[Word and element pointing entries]
+ + + + +

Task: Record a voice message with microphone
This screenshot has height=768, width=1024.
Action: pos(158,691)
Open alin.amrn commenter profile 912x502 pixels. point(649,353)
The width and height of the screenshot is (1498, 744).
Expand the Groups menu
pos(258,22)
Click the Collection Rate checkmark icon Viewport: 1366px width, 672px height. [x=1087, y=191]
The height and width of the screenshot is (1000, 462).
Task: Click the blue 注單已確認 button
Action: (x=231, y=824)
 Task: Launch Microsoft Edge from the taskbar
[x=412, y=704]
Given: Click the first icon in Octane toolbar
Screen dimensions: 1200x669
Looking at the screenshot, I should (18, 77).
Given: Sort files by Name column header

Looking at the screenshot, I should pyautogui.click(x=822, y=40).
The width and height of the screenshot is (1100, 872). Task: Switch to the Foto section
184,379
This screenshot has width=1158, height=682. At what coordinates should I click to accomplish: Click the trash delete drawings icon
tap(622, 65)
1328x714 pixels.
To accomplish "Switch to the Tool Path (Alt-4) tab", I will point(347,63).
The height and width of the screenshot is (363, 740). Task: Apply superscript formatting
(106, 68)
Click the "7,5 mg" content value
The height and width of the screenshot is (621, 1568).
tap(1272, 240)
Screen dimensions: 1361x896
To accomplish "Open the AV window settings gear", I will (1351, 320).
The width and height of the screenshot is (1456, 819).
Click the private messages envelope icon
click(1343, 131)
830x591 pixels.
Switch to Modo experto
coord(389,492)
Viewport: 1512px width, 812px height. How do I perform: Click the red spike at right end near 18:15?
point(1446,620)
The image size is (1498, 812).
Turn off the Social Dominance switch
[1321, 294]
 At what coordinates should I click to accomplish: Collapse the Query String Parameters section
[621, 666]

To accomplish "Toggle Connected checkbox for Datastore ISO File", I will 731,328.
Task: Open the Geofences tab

+ + + + +

● WHAT THE EXERCISE ASKS: Copy out the items verbatim, starting at the line containing "This screenshot has width=1158, height=682." and ending at the line containing "[1321, 294]", both lines included.

● OUTPUT FOR THIS TASK:
This screenshot has width=1158, height=682. At what coordinates should I click to accomplish: Click the trash delete drawings icon
tap(622, 65)
1328x714 pixels.
To accomplish "Switch to the Tool Path (Alt-4) tab", I will point(347,63).
The height and width of the screenshot is (363, 740). Task: Apply superscript formatting
(106, 68)
Click the "7,5 mg" content value
The height and width of the screenshot is (621, 1568).
tap(1272, 240)
Screen dimensions: 1361x896
To accomplish "Open the AV window settings gear", I will (1351, 320).
The width and height of the screenshot is (1456, 819).
Click the private messages envelope icon
click(1343, 131)
830x591 pixels.
Switch to Modo experto
coord(389,492)
Viewport: 1512px width, 812px height. How do I perform: Click the red spike at right end near 18:15?
point(1446,620)
The image size is (1498, 812).
Turn off the Social Dominance switch
[1321, 294]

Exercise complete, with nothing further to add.